The program to benefit UBS’s highest-paid employees would make the Zurich-based lender the first to follow recommendations of European banking regulators, the newspaper reported, citing unidentified people close to the situation whom it didn’t identify. The lender is scheduled to report fourth-quarter results today before the market opens.
Senior bankers should be required to receive some annual bonuses in bonds that would suffer losses during a financial crisis, the European Banking Authority said in December. A “mandatory share” of bonuses for top management should be paid in so-called bail-in bonds, which can be written down when capital dips below a safe level, the regulator said in an opinion on proposals to separate banks’ commercial and investment units.
The debt bonuses awarded by UBS will be wiped out if the bank’s regulatory capital falls below 7 percent or in the case of a “non-viability” loss, the FT reported. The changes, to be announced today, will apply to the current bonus pool, which will fall by at least 5 percent on top of the previous year’s 40 percent cut, according to the newspaper.
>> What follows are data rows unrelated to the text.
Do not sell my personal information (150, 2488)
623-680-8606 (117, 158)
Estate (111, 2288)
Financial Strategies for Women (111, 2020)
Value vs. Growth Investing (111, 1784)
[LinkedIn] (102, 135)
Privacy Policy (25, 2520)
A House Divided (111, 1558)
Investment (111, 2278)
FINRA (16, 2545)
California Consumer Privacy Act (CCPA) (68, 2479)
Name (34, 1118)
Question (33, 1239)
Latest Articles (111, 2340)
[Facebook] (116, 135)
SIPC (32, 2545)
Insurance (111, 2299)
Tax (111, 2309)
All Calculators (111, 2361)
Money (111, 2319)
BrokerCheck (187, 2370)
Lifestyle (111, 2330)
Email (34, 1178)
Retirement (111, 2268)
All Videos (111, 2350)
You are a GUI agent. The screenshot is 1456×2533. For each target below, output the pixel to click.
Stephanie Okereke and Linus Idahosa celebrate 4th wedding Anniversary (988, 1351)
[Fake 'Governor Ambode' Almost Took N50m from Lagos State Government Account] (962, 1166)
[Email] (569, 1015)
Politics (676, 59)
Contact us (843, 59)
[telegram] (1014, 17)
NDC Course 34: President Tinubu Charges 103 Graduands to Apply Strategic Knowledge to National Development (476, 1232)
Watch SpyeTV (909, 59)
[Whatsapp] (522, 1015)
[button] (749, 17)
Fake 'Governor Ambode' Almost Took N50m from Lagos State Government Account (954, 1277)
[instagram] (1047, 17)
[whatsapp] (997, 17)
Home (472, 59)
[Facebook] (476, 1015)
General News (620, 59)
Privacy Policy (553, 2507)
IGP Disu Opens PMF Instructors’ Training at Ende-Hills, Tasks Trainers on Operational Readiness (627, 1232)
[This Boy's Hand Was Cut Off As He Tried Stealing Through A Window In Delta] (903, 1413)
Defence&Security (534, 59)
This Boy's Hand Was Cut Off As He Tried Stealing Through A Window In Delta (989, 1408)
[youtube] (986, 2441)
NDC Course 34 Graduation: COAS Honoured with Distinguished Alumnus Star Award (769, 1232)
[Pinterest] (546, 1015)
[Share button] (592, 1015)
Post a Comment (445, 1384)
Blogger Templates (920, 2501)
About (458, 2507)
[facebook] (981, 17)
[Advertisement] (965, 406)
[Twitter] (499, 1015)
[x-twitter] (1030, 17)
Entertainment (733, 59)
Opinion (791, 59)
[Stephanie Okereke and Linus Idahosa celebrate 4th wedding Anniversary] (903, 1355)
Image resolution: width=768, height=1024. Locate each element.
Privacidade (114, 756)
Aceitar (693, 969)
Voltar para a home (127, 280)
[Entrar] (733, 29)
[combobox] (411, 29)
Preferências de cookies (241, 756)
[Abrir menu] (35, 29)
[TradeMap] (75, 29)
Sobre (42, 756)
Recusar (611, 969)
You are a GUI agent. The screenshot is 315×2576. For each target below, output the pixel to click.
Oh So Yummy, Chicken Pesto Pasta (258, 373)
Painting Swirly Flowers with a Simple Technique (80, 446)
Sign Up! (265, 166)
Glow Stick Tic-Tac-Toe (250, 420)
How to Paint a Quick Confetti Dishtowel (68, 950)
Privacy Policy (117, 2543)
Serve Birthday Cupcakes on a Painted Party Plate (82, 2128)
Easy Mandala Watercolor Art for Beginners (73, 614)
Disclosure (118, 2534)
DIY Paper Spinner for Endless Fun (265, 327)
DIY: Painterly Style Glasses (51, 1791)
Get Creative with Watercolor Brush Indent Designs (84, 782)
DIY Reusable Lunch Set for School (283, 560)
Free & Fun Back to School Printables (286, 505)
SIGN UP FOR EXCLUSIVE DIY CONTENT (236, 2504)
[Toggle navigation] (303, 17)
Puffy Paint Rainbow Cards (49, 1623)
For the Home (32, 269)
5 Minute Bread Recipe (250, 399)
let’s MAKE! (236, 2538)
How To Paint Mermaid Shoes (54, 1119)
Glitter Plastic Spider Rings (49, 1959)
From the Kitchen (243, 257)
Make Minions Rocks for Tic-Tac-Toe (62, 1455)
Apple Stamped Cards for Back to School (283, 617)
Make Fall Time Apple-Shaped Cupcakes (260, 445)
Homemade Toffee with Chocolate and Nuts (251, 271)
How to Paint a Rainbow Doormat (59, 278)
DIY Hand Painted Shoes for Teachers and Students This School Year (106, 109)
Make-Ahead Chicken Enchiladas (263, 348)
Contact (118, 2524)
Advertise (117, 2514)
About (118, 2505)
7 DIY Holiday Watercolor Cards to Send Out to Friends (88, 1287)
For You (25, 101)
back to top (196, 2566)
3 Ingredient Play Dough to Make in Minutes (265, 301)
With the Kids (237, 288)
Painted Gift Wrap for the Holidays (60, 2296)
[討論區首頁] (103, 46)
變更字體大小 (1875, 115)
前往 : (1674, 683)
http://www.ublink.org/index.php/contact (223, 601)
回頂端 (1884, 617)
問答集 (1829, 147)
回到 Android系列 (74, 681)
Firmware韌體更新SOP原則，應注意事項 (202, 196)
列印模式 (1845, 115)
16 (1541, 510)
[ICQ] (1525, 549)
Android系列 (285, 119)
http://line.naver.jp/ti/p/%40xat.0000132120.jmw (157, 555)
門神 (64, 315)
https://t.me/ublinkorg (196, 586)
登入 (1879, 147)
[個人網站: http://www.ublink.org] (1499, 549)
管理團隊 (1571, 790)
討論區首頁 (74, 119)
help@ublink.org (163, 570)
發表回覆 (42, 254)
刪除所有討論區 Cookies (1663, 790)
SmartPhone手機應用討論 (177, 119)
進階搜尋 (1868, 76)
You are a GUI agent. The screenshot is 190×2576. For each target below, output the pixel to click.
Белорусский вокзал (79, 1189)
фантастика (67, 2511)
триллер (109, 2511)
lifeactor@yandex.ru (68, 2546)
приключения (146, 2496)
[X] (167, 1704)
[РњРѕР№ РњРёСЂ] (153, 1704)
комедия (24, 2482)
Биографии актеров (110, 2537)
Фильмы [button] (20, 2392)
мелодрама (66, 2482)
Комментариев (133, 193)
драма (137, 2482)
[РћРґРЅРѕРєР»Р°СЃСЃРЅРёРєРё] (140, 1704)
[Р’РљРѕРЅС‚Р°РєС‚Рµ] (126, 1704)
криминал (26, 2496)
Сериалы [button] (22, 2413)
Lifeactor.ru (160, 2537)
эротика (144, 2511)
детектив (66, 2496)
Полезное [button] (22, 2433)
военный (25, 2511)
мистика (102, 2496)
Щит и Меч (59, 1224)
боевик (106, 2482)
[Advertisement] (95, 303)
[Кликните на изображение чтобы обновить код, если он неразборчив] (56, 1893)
UBS, led by Chief Executive Officer Sergio Ermotti, 52, is restructuring as tougher capital requirements and sluggish client activity hurt returns. The company said in October it will cut about 10,000 jobs as it scales back in investment banking to focus on its wealth-management business, the world’s second-largest.
The lender may post a net loss of 2.16 billion Swiss francs ($2.38 billion), compared with a profit of 319 million francs a year earlier, according to the average estimate of 12 analysts surveyed by Bloomberg. The estimates ranged from a loss of 2.31 billion francs to a loss of 2.07 billion francs.
UBS also is seeking to resolve regulatory probes and bolster internal controls. The lender was fined $1.5 billion in December by U.S., U.K. and Swiss regulators for trying to rig global interest rates. The previous month, U.K. authorities imposed a 29.7 million-pound ($46.8 million) penalty and Swiss regulators said it may have to increase capital levels for operational risks after a $2.3 billion loss from unauthorized trading.